Sommario: 1. Premessa; 2. I fatti oggetto del giudizio di legittimità; 3. Il rapporto tra le due fattispecie criminose; 3.1 Il diverso elemento psicologico; 3.2 La natura dell’art. 393 c.p. e il concorso dell’extraneus; 4. Conclusioni.
1. Premessa
Con la sentenza n. 47306 del 1° dicembre 2021 – dep. 30 dicembre 2021, Pres. Diotallevi - Rel. Agostinacchio[1] – la Seconda Sezione penale della Corte di Cassazione è tornata a pronunciarsi sul rapporto tra il reato di estorsione (art. 629 c.p.) e quello di esercizio arbitrario delle proprie ragioni con violenza alle persone (art. 393 c.p.), riprendendo e confermando la linea tracciata dalle recenti Sezioni Unite penali[2].
L’analisi attenta del discrimen tra le due norme non è priva di conseguenze sul piano applicativo, se si considerano tanto i diversi edittali di pena,[3] quanto il diverso regime di procedibilità (nel caso di estorsione, sempre d’ufficio, a querela di parte, per l’esercizio arbitrario delle proprie ragioni).

[Dati forniti]
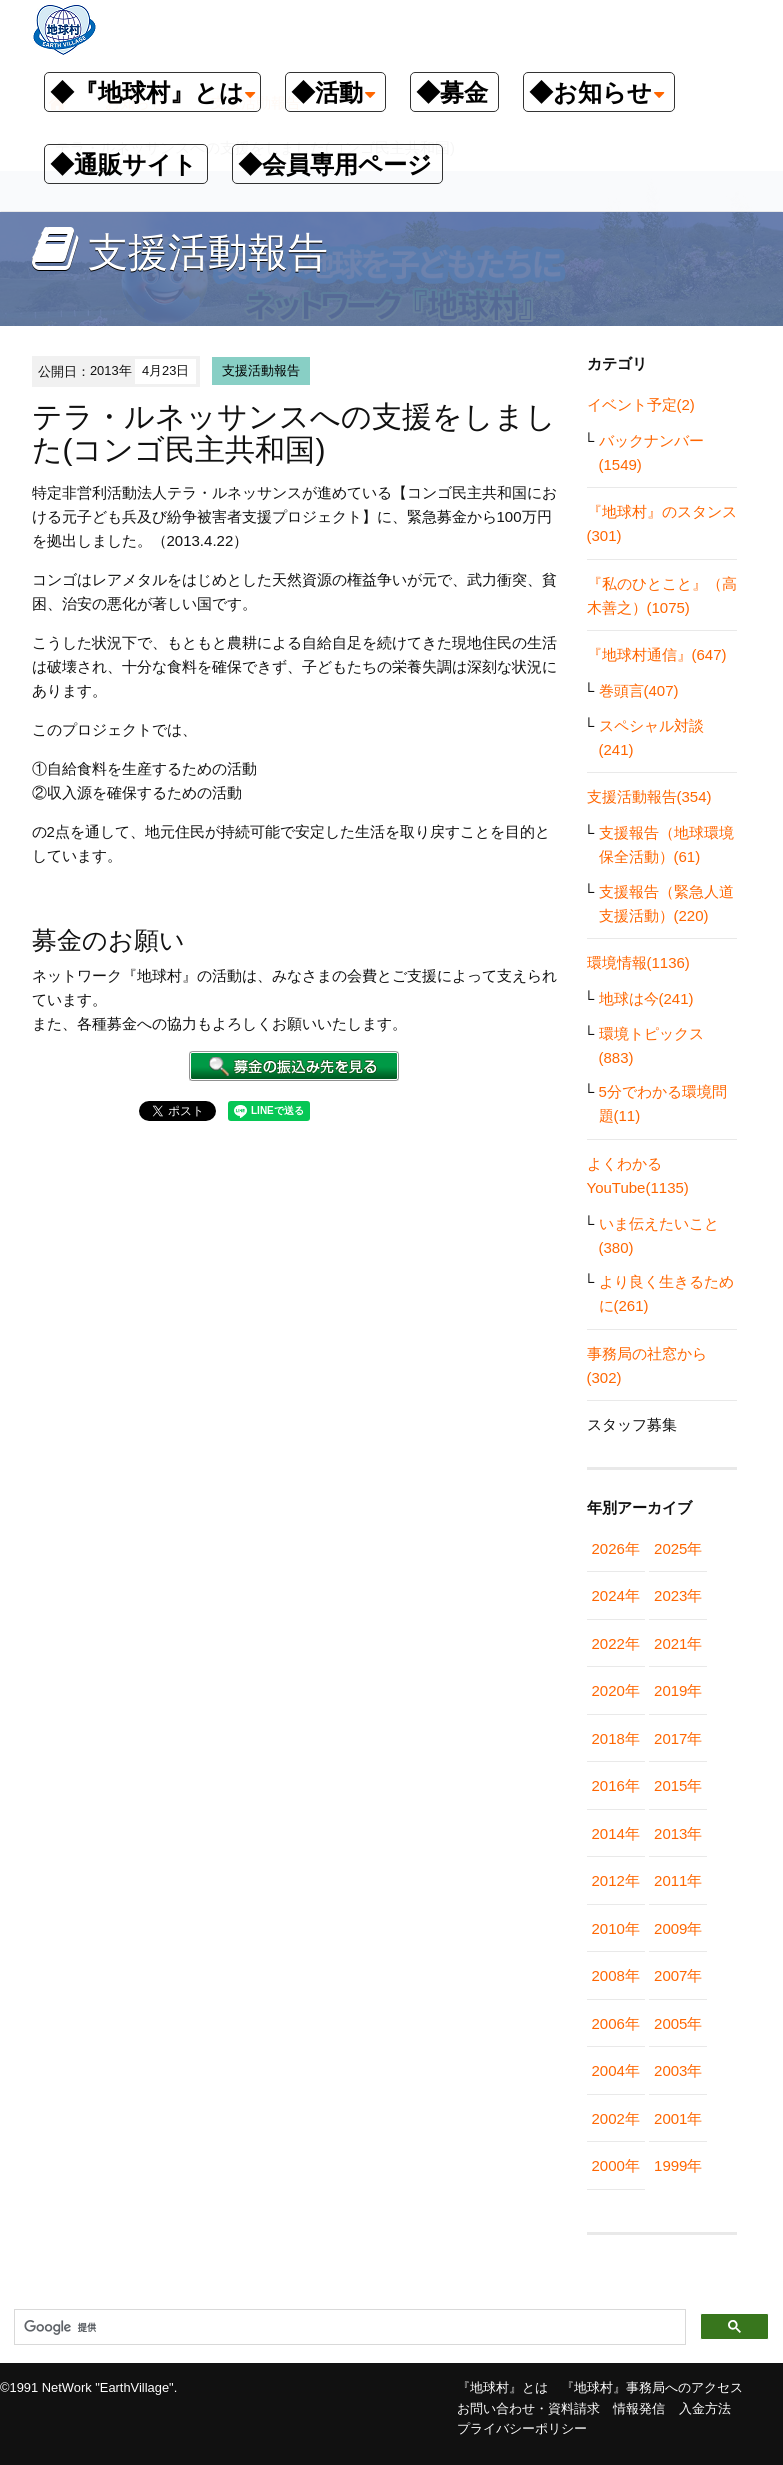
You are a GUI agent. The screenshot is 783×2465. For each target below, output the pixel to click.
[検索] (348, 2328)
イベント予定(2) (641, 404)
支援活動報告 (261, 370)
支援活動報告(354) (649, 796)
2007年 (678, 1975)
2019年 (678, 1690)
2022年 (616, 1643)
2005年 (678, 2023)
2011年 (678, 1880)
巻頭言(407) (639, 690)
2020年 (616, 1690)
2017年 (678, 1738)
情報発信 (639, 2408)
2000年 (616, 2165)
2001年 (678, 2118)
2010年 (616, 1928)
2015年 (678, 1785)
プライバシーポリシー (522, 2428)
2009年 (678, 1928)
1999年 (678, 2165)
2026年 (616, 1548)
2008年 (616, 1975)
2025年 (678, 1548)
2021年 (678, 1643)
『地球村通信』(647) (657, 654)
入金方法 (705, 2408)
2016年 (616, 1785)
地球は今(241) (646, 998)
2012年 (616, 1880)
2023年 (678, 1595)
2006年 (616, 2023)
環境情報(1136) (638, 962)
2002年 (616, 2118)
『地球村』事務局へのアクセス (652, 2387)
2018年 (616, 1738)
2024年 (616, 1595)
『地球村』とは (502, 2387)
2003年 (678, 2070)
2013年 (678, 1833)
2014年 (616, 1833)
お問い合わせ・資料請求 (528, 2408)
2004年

[Da svolgere]
• A. Secondo l'estratto sulla sentenza n. 47306, quale sezione della Corte di Cassazione l'ha pronunciata?
• B. Riprendi l'estratto sulla sentenza n. 47306 subito dopo la sua ultima frase e prosegui il discorso.

[Risposte]
• A. La Seconda Sezione penale.

• B.
Come anticipato, nonostante le Sezioni Unite si fossero nettamente espresse sui confini dell’una e dell’altra norma, la Cassazione ha nuovamente avuto modo di escludere l’applicabilità della meno grave fattispecie di cui all’art. 393 c.p., ribadendone la residualità rispetto a limitate e circoscritte ipotesi.
2. I fatti oggetto del giudizio di legittimità
La sentenza in commento ha dichiarato l’inammissibilità del ricorso proposto dal difensore di fiducia di un imputato, condannato in primo grado per il reato di concorso in tentata estorsione aggravata, pronuncia che veniva parzialmente confermata in appello, rideterminando esclusivamente la pena, escludendone il vincolo della continuazione.
Il ricorrente, in particolare, lamentava ai giudici di legittimità la violazione di legge e il vizio di motivazione circa la prova dell’elemento soggettivo del reato. Si sottolineava, inoltre, che sarebbe stato opportuno derubricare il fatto contestato ai sensi dell’art. 393 c.p., applicando, inoltre, la circostanza attenuante prevista dall’art. 114 c.p., in considerazione della marginalità del ruolo assunto dall’assistito.
Gli ermellini hanno ritenuto i motivi di doglianza manifestamente infondati.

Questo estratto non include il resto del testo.